Written tasks
• 1. In the passage on Opus Dei, in what city did Josemaria Escriva die?
• 2. Copy the passage on Opus Dei word for word, starting at "Josemaria Escriva was" and ending at "sourced from http://www.josemariaescriva.info.".

Source excerpt
————————
The spirit of Opus Dei reflects the marvelous reality that any honest and worthwhile work can be turned into a divine occupation. Sanctifying one’s work means working in the spirit of Jesus Christ – doing one’s work well and finishing it off, to give glory to God and serve others, and so help sanctify the world, by bringing the spirit of the Gospel into all human activities.
Josemaria Escriva was born in Spain on January 9, 1902 and died in Rome on June 26, 1975.
Quotations
The following are some quotations by St. Escriva, sourced from http://www.josemariaescriva.info.
————————
Source data

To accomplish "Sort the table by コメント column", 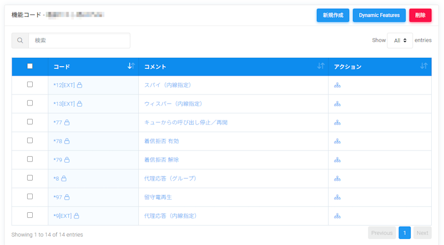I will click(x=320, y=66).

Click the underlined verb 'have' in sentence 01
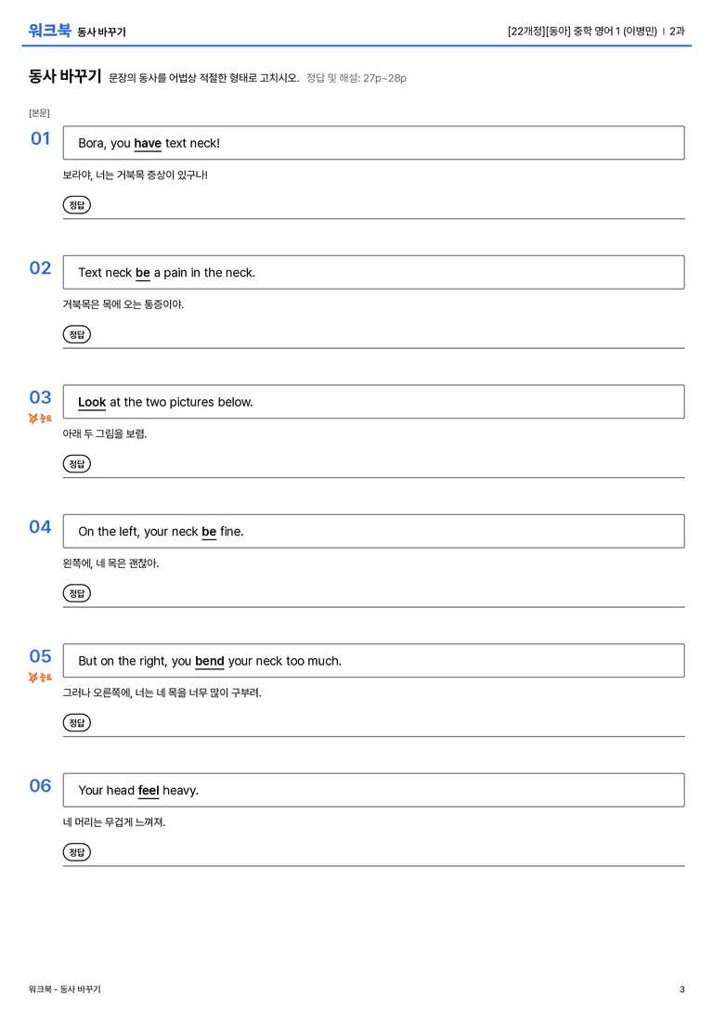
————————
Results
• 1. Rome

• 2.
Josemaria Escriva was born in Spain on January 9, 1902 and died in Rome on June 26, 1975.
Quotations
The following are some quotations by St. Escriva, sourced from http://www.josemariaescriva.info.